#### [Problem description]
The full listing, reproduced exactly, is what the response must contain.

#### [Exercise input]

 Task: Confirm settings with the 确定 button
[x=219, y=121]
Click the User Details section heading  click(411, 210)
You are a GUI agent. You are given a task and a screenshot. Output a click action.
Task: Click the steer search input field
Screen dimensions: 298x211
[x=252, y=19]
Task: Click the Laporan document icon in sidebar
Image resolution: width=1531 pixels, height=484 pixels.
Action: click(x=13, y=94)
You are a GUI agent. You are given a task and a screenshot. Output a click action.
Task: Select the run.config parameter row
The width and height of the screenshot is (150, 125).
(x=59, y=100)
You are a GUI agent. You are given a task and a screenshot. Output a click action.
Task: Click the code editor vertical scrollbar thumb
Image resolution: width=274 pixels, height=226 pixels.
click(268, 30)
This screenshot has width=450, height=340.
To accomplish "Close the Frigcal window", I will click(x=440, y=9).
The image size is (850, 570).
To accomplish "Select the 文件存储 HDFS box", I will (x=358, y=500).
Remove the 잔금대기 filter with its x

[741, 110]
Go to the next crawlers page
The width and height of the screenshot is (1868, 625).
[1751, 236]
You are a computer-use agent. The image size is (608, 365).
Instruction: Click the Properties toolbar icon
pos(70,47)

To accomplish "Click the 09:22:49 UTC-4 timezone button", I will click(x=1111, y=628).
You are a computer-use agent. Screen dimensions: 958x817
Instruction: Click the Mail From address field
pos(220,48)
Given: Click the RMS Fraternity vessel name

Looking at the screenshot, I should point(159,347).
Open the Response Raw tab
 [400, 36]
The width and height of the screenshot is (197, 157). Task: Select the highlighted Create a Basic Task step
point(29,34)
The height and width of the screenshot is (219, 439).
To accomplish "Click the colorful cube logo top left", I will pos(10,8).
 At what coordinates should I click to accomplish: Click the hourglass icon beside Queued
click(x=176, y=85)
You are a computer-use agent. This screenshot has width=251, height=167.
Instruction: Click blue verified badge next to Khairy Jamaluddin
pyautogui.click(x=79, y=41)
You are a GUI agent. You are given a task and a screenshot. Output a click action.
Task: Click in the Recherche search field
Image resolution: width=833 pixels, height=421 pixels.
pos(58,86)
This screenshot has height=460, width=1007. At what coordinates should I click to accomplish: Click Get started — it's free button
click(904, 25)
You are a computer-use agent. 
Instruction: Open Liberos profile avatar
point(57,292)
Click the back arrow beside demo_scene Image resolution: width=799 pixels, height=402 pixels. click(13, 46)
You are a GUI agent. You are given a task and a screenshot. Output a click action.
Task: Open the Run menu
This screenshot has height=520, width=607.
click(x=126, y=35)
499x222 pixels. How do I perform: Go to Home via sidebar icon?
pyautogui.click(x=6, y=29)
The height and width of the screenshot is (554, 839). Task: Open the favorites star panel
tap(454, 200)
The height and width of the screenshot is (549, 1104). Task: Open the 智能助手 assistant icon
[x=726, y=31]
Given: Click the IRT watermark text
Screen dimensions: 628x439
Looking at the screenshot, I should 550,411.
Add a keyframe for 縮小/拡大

#### [Exercise answer]
 Task: Confirm settings with the 确定 button
[x=219, y=121]
Click the User Details section heading  click(411, 210)
You are a GUI agent. You are given a task and a screenshot. Output a click action.
Task: Click the steer search input field
Screen dimensions: 298x211
[x=252, y=19]
Task: Click the Laporan document icon in sidebar
Image resolution: width=1531 pixels, height=484 pixels.
Action: click(x=13, y=94)
You are a GUI agent. You are given a task and a screenshot. Output a click action.
Task: Select the run.config parameter row
The width and height of the screenshot is (150, 125).
(x=59, y=100)
You are a GUI agent. You are given a task and a screenshot. Output a click action.
Task: Click the code editor vertical scrollbar thumb
Image resolution: width=274 pixels, height=226 pixels.
click(268, 30)
This screenshot has width=450, height=340.
To accomplish "Close the Frigcal window", I will click(x=440, y=9).
The image size is (850, 570).
To accomplish "Select the 文件存储 HDFS box", I will (x=358, y=500).
Remove the 잔금대기 filter with its x

[741, 110]
Go to the next crawlers page
The width and height of the screenshot is (1868, 625).
[1751, 236]
You are a computer-use agent. The image size is (608, 365).
Instruction: Click the Properties toolbar icon
pos(70,47)

To accomplish "Click the 09:22:49 UTC-4 timezone button", I will click(x=1111, y=628).
You are a computer-use agent. Screen dimensions: 958x817
Instruction: Click the Mail From address field
pos(220,48)
Given: Click the RMS Fraternity vessel name

Looking at the screenshot, I should point(159,347).
Open the Response Raw tab
 [400, 36]
The width and height of the screenshot is (197, 157). Task: Select the highlighted Create a Basic Task step
point(29,34)
The height and width of the screenshot is (219, 439).
To accomplish "Click the colorful cube logo top left", I will pos(10,8).
 At what coordinates should I click to accomplish: Click the hourglass icon beside Queued
click(x=176, y=85)
You are a computer-use agent. This screenshot has width=251, height=167.
Instruction: Click blue verified badge next to Khairy Jamaluddin
pyautogui.click(x=79, y=41)
You are a GUI agent. You are given a task and a screenshot. Output a click action.
Task: Click in the Recherche search field
Image resolution: width=833 pixels, height=421 pixels.
pos(58,86)
This screenshot has height=460, width=1007. At what coordinates should I click to accomplish: Click Get started — it's free button
click(904, 25)
You are a computer-use agent. 
Instruction: Open Liberos profile avatar
point(57,292)
Click the back arrow beside demo_scene Image resolution: width=799 pixels, height=402 pixels. click(13, 46)
You are a GUI agent. You are given a task and a screenshot. Output a click action.
Task: Open the Run menu
This screenshot has height=520, width=607.
click(x=126, y=35)
499x222 pixels. How do I perform: Go to Home via sidebar icon?
pyautogui.click(x=6, y=29)
The height and width of the screenshot is (554, 839). Task: Open the favorites star panel
tap(454, 200)
The height and width of the screenshot is (549, 1104). Task: Open the 智能助手 assistant icon
[x=726, y=31]
Given: Click the IRT watermark text
Screen dimensions: 628x439
Looking at the screenshot, I should 550,411.
Add a keyframe for 縮小/拡大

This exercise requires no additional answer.